Alors tout va bien ? Non ! Ça peut empirer ? Oui ! L’inimaginable guerre en Ukraine nous le rappelle. On assiste aux soubresauts d’un système pour et par les oligarques qui rend la vie difficile voire insupportable à de plus en plus de monde. Encore une fois la répression démesurée de Macron contre la petite révolte des gilets jaunes ne laisse aucun doute sur la sauvagerie des possédants pour maintenir leurs privilèges. Mais la solution n’est pas d’aller se réfugier derrière une fraction d’entre eux comme le suggérerait un vote pour Macron ou pour Le Pen. Ces deux-là se confortent mutuellement. Preuve a été faite en 2017 que voter pour le représentant du capitalisme mondialisé ne peut être un barrage à l’extrême droite puisque depuis elle a progressé. Comme elle l’avait fait après le vote pour Chirac en 2002.

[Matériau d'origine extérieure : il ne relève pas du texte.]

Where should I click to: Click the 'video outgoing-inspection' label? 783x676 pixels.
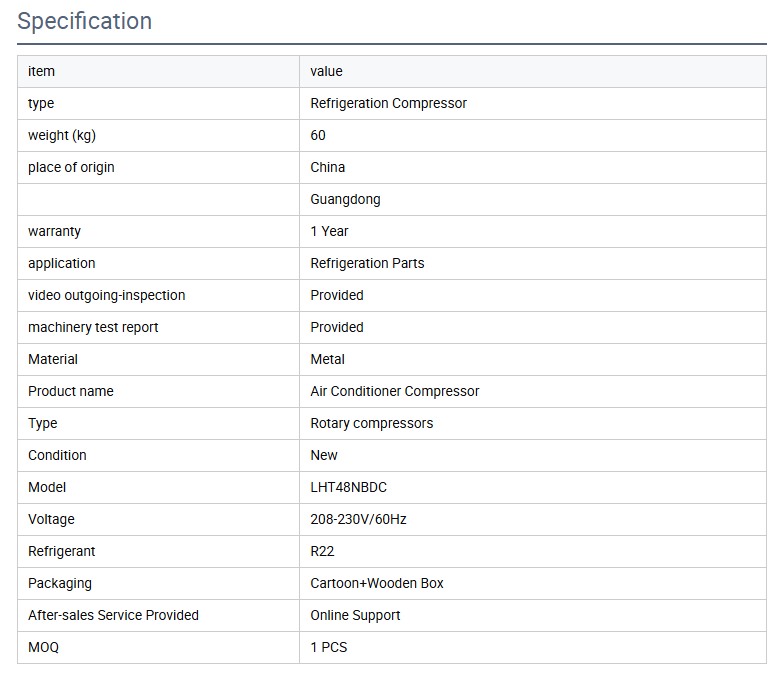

L’horizon des luttes ce n’est pas le « barrage », la lutte antifasciste du passé, c’est l’offensive, la révolution socialiste à venir. Car ces soubresauts sont le reflet de l’émergence d’un communisme silencieux et pour une part « déjà là ». La politique du « Quoi qu’il en coute » a été une obligation pour les oligarques afin de contenir la révolte sociale, même Trump y était obligé. Elle n’a fait qu’accentuer la nécessaire prise en compte des besoins et des ressources communes reflétée aussi bien dans les préoccupations écologiques que dans la progression continue de la part des budgets publics, même après la révolution conservatrice de Reagan et Thatcher. Bien entendu les oligarques qui se sont gavés au passage tenteront de faire payer les dettes aux travailleurs, et cela a déjà commencé avec l’inflation… C’est l’annonce des nouvelles luttes à venir. Il s’agit de la lutte de classes d’aujourd’hui pas d’une guéguerre entre organisations politiques mimant les luttes du passé.
L’erreur d‘Edwy Plenel est moins d’appeler à voter Macron que de brandir la menace du fascisme. Cette menace est aujourd’hui le principal moyen des classes possédantes pour tenter d’amener les travailleurs à voter pour le représentant du capital. Nul besoin de faire appel au fascisme, en brandir la menace suffit pour repartir volontairement sous le joug.
Le vote de raison implique de s’opposer aux deux candidats, par exemple en votant blanc. Indiquer ainsi que le véritable barrage à la montée de l’extrême droite exige une alternative radicalement différente.